Problem description —
Repeat the part of the rows that opens with the line containing "This screenshot has" and closes with the line containing "center [740, 398].", both included, and leave the pictures out.

Dataset entries —

══════════

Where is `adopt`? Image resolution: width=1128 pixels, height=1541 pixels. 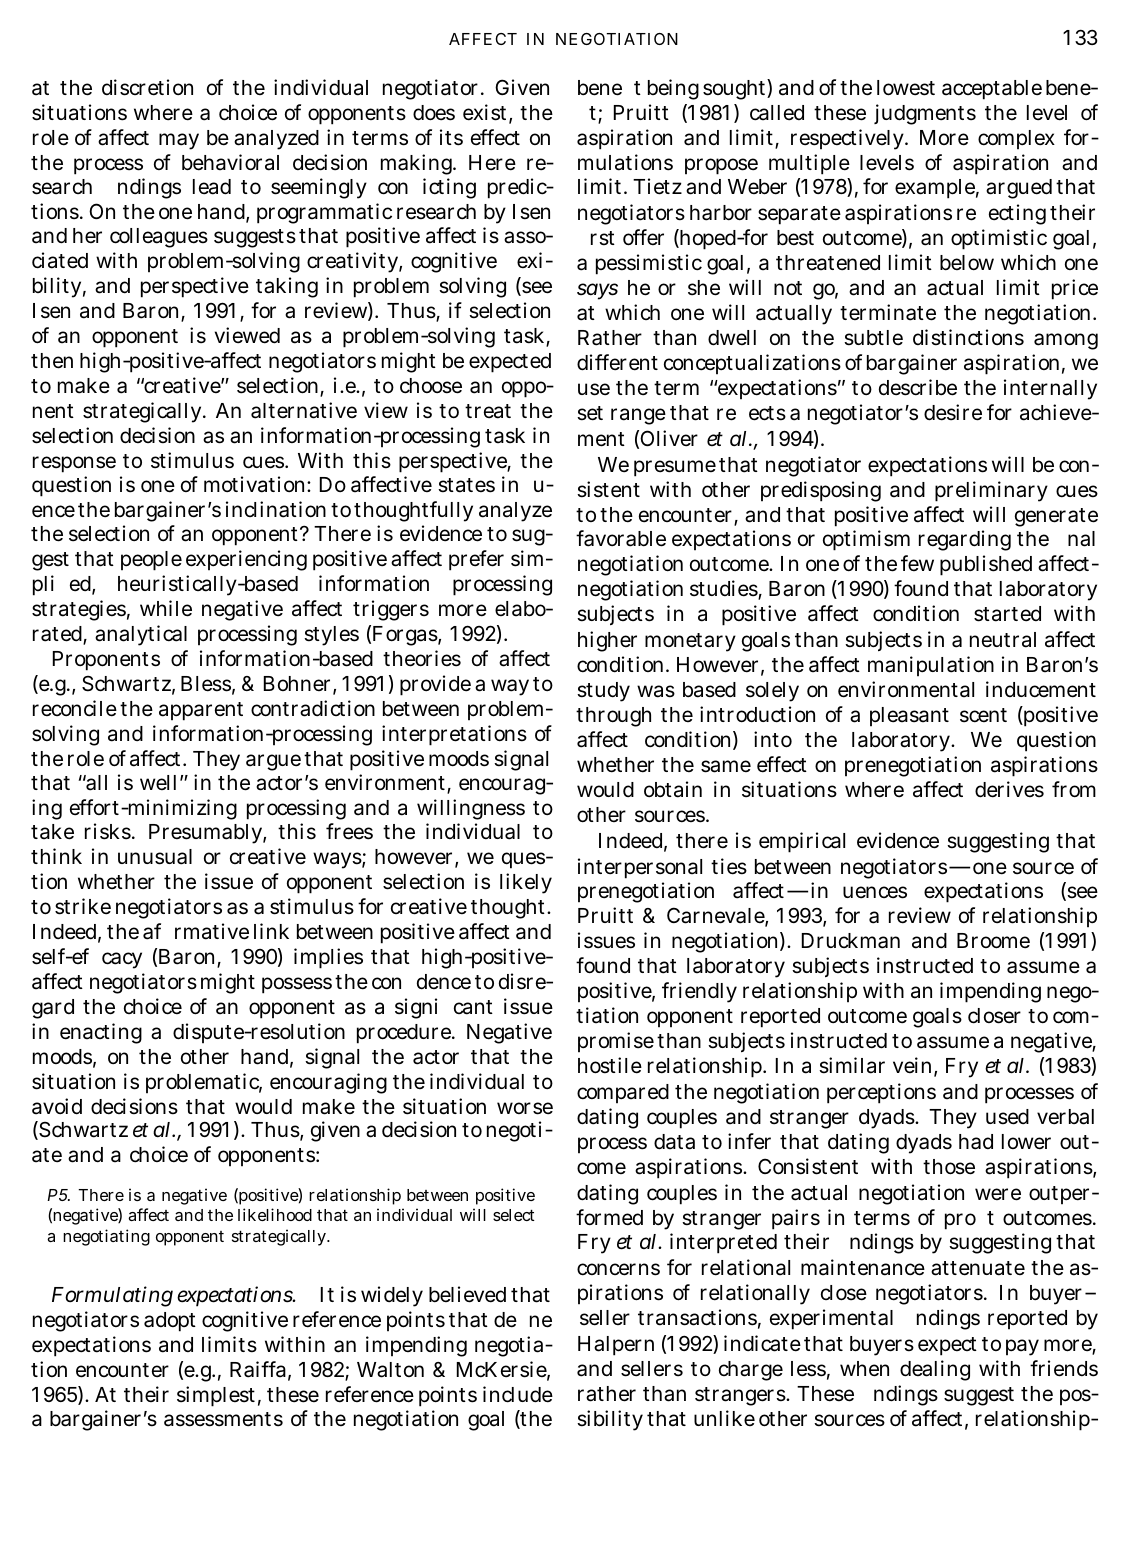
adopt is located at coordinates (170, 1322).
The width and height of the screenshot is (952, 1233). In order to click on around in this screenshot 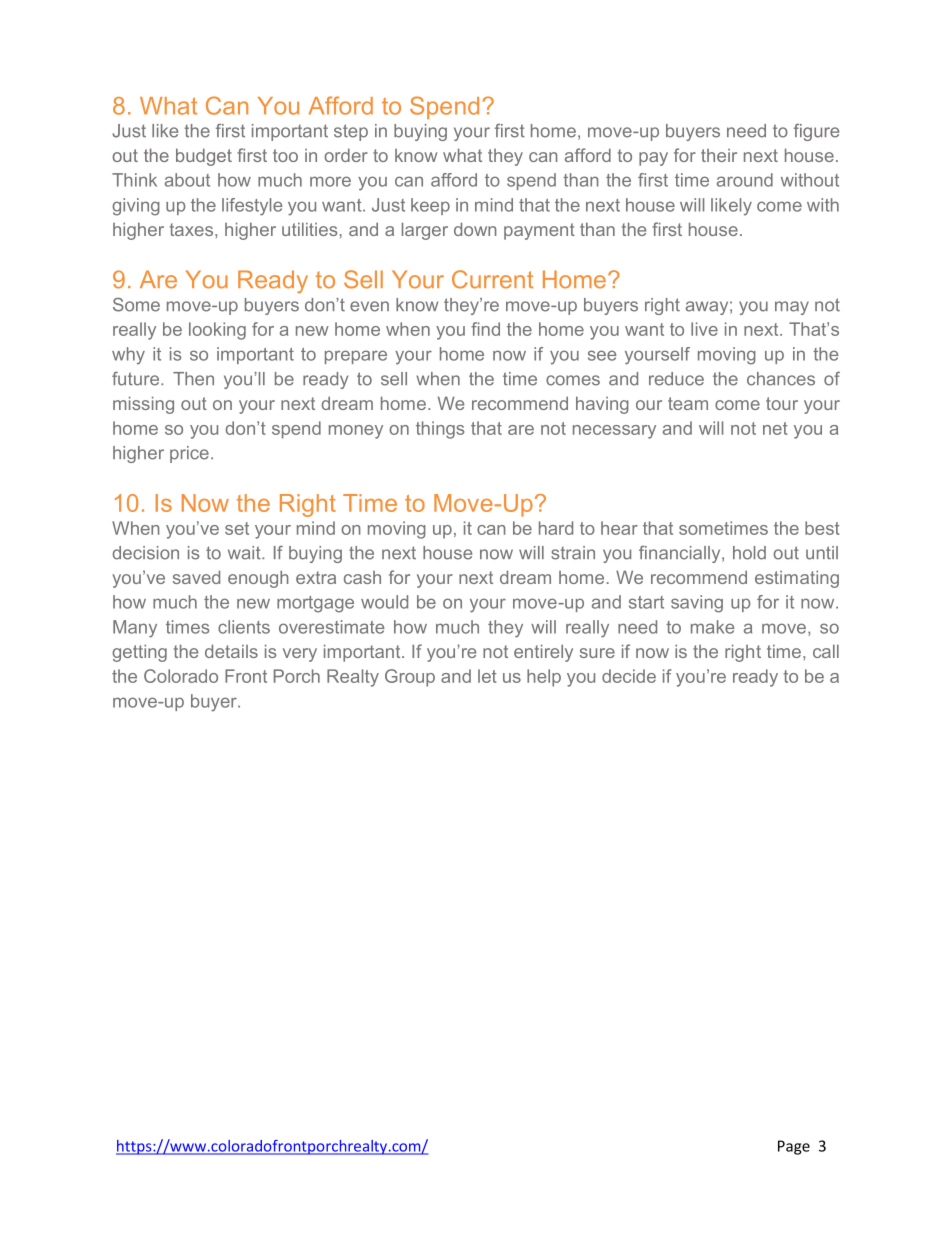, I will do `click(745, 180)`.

══════════

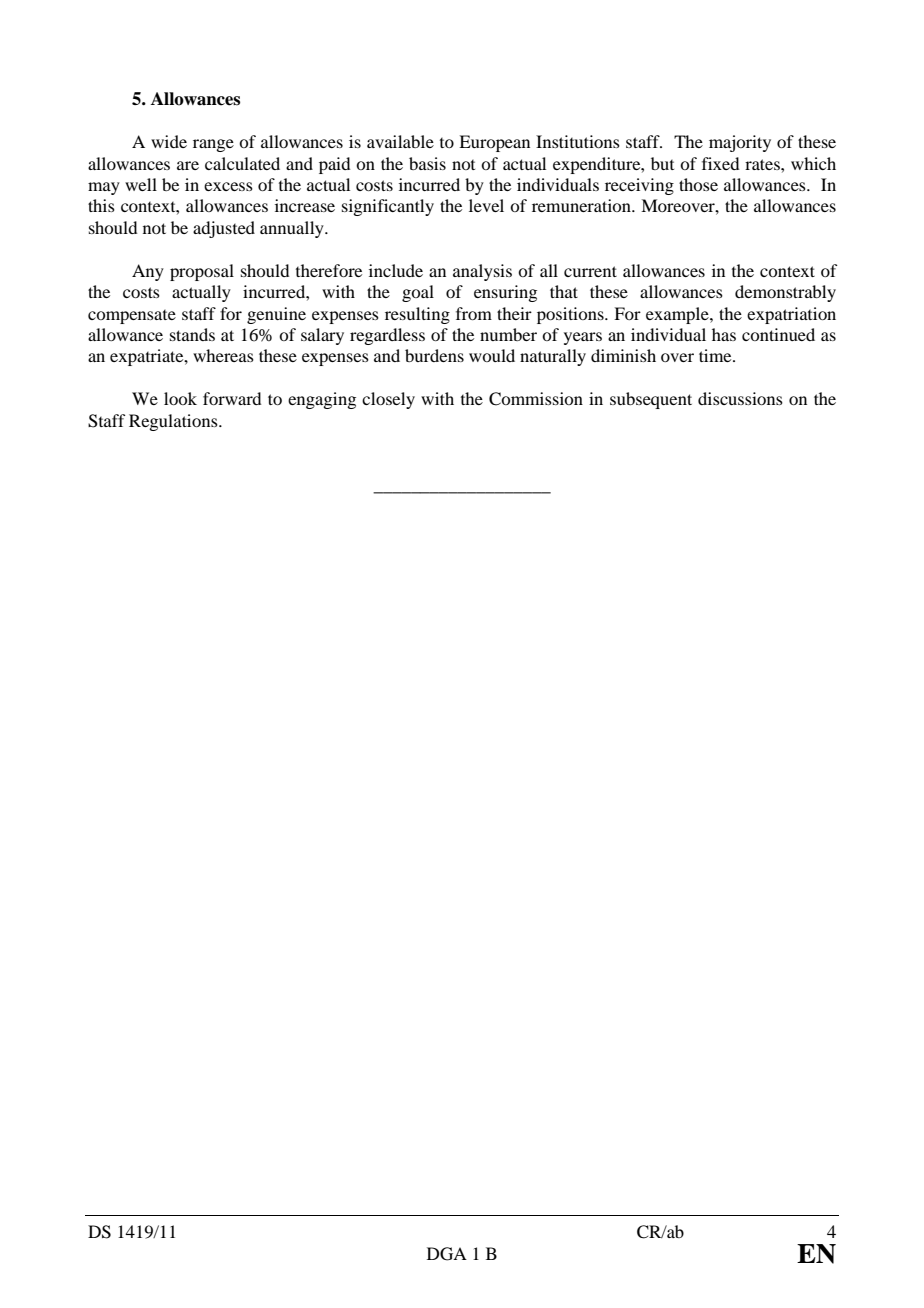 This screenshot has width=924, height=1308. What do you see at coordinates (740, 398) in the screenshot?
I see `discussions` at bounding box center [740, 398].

══════════

Answer below —
 This screenshot has width=924, height=1308. What do you see at coordinates (740, 398) in the screenshot?
I see `discussions` at bounding box center [740, 398].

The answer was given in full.